There was an incident yesterday afternoon though that reminded me just how sensitive Jack is though. He's pretty much a big talker, very expressive, kind of has a larger than life personality but at the same time he can be surprisingly fragile. Hmmm, who does he sound like now that I think about it? ;) Anyway, after school yesterday Jack and the little girl from a couple doors down found a baby bird in a tree all alone. I'm not sure of all the details on why they did what they did, but you just have to think of how their hearts were in the right place. Somehow they had concluded that this bird's mother had left it. One of them had a little washcloth and picked up the bird, and apparently one of them had a branch too that the bird spent some time on over the course of the afternoon. Granted, I did not see this entire episode, only part of it and what Jack told me about. It's probably best that I didn't see. So they spent a good part of their afternoon walking around looking for a bird that looked like the one they had found because that would surely be its mother. In fact, as we were driving to pick up Seth later in the afternoon and he was telling me this story, he saw a bird out the window and said, "Look that's it, that's its mother!" Well, I guess, but we were about a mile away from our neighborhood.
I felt so bad because I knew I probably should tell him what probably would happen or had happened. I didn't want to tell him that because they'd touched the bird the mother probably wouldn't come back because of the human smell. My neighbor also noticed that one of its wings seemed like it might be broken and in that case the mother might not come back either. I'm sure these things would sound so cruel to a little 8 year old boy and I didn't want to crush his hopes that he'd been doing a good thing. But how could I not? I mean, what if he comes home this afternoon and it's still there, or if it's dead? I'm really hoping it's gone so he can at least hope the mother came back. But last night as I was slicing up strawberries he came in with this cloth in his hand and said,"Look what I caught!" and he showed me this tiny little baby bird. O.K., first it startled the heck out of me. But I told him how cute it was and he went back outside. I knew though that I had to say something to him.
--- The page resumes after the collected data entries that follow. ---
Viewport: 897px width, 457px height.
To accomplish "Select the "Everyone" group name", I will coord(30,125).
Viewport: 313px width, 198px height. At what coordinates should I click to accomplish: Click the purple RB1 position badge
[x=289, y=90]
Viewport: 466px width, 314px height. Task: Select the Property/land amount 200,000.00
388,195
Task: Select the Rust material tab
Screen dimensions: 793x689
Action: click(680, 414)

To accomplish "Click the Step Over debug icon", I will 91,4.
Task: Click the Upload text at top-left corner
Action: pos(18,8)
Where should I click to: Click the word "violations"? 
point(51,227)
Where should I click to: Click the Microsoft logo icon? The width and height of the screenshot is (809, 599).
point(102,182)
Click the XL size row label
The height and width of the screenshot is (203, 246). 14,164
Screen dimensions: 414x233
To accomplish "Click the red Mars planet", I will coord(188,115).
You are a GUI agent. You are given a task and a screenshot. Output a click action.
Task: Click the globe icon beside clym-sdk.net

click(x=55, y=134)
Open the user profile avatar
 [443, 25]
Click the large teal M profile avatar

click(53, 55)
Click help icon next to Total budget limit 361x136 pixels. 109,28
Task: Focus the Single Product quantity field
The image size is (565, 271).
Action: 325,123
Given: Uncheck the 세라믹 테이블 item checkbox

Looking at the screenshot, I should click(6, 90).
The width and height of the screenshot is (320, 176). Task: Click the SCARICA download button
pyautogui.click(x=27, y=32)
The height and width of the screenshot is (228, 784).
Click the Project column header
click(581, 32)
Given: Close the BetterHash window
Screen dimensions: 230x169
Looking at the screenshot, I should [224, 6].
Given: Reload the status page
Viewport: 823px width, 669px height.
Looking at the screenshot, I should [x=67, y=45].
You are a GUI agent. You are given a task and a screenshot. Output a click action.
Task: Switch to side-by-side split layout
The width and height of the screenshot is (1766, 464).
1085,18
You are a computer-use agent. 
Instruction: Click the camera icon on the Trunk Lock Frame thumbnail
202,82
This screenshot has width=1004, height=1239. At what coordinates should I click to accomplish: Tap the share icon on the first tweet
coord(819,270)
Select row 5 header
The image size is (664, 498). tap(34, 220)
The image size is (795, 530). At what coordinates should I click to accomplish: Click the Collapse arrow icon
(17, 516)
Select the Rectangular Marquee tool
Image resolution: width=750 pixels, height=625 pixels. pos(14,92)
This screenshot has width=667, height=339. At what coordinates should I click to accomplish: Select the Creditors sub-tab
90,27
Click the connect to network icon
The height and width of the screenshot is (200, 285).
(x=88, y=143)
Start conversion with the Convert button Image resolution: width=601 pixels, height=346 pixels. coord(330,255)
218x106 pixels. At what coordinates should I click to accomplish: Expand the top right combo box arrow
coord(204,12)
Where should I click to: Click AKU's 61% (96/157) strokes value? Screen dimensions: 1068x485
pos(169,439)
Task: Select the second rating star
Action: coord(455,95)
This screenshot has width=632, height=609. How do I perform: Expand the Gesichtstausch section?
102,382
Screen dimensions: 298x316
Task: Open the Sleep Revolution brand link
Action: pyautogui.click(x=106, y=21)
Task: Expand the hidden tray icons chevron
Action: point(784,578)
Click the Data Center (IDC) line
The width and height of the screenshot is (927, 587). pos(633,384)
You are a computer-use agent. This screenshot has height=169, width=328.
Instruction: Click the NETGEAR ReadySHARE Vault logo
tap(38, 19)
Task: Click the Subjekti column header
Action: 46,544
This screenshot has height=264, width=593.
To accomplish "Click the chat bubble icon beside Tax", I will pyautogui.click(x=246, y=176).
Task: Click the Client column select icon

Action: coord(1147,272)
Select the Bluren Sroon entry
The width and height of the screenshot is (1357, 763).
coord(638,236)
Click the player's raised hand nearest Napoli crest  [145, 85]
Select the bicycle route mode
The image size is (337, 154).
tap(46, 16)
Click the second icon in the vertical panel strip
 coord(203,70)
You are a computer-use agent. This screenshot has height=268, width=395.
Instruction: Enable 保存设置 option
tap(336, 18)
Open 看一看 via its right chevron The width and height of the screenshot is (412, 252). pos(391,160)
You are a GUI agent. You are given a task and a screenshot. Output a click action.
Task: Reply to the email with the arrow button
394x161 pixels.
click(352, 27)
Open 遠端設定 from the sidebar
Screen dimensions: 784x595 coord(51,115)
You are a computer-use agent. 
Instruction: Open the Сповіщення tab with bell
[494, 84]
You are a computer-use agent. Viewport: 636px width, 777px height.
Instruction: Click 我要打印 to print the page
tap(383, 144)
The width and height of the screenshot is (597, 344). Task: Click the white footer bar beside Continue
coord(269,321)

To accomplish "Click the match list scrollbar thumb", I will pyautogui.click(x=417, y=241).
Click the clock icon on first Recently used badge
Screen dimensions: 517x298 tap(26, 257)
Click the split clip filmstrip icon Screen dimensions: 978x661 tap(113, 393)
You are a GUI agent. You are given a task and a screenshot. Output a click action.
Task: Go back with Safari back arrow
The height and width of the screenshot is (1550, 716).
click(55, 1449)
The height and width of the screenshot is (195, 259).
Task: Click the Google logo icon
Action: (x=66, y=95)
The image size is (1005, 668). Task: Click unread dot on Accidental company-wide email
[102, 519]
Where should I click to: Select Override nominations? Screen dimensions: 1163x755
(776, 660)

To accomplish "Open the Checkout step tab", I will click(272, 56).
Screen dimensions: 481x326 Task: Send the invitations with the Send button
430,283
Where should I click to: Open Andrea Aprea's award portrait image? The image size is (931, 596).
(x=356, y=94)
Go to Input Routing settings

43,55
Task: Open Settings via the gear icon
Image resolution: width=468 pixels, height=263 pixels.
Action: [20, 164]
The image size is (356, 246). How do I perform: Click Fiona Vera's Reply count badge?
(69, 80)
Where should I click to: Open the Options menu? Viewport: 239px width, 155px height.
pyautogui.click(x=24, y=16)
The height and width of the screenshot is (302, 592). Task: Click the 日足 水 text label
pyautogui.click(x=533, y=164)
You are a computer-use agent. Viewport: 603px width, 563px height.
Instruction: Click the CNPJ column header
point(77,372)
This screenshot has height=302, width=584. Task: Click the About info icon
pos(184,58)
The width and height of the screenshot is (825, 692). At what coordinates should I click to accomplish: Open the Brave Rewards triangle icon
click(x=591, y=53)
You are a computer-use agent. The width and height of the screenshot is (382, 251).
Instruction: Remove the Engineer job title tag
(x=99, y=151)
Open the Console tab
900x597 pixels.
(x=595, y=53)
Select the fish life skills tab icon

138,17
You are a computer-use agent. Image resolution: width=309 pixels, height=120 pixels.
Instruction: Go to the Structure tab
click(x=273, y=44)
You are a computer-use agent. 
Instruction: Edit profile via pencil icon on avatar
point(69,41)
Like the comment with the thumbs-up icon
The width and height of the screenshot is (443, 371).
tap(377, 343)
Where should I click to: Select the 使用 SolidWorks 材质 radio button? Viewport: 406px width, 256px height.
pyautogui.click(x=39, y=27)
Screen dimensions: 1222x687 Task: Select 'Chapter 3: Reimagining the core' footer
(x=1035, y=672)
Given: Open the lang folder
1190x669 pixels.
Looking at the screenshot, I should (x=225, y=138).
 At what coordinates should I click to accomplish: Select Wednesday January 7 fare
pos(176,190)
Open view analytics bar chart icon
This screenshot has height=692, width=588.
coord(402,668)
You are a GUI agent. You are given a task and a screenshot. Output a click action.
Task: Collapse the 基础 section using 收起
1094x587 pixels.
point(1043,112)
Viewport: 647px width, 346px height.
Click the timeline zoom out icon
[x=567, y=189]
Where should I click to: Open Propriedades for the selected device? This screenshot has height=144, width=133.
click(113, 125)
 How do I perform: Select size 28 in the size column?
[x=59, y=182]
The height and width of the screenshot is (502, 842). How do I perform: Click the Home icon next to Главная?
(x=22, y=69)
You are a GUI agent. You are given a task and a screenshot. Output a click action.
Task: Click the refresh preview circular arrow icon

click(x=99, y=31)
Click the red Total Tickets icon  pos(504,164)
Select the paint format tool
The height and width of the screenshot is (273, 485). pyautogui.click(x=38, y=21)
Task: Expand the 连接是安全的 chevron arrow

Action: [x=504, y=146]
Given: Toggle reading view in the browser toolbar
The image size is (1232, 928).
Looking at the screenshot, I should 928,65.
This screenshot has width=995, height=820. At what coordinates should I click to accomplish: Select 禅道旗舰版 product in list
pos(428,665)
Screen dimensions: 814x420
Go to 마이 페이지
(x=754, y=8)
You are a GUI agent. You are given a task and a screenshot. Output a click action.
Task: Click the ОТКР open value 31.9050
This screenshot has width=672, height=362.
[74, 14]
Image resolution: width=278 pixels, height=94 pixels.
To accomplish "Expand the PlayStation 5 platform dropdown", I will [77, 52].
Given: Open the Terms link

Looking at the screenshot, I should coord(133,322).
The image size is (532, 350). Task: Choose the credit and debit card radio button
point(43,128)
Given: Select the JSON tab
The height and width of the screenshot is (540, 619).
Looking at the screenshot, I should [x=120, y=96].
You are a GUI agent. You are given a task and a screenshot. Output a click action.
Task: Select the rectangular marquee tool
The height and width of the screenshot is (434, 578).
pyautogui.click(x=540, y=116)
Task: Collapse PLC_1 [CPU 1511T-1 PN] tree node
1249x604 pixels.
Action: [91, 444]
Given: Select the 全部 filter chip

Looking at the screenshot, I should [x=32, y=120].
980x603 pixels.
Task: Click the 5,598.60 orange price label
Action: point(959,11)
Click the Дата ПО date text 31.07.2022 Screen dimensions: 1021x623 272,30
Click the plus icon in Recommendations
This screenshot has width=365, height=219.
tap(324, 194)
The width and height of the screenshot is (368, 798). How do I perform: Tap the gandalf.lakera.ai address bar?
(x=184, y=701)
So I explained to him how if a mother bird smells human on her baby or nest that it could scare her even if the human was only trying to help and then she might not come back. I didn't go into the broken wing/abandonment thing with him. He seemed to understand what I was saying and I told him the best thing to do would be to put the bird back in a tree and just pray for it. His bottom lip started to tremble and I hugged him. It was about that time that I needed to leave to pick up Brent from practice and Jack asked to go with me. The whole way he talked about the bird and how sweet it was and how cute it was and how they really only wanted to help it. Then he was quiet for a little while. I looked over and he had a few tears running down his cheeks. I asked him what was wrong and he pointed to the sky and said, "the bird". There really wasn't anything else I could say so I just held his little hand and told him to pray for the baby bird.
I'm sure he's probably learned something from this which is good and sad at the same time. You don't want somebody to lose the pure intention to help someone or something else. But at the same time I don't want his head to be buried in the sand. And I did talk to him about wild animals and how they could bite because they were scared even if all you were trying to do was help.
It was just a reminder that even my big bulldog of a boy has a soft little heart!
Some of life's lessons can really pull on your heart strings. It's hard to see them learn them, but you know it's important that it happens and it makes them stronger.
Makes you love them even more.
XOXO
Posted by: MOM | May 13, 2009 at 03:08 PM
He is just so precious. I love that he's a tough guy with a tender heart.
Posted by: Kay-Kay | May 13, 2009 at 03:22 PM
How pitiful...I feel so bad for him. :(
The human scent thing...isn't entirely true though. So he didn't doom the bird to be abandoned by it's mother (of course if it had a broken wing...that's a different thing). Of course, it's best not to touch the baby bird anyway...for reasons similar to why you don't want to touch other wild animals.
I verified this with Mark, who is Mr. Nature. Is that a reliable source?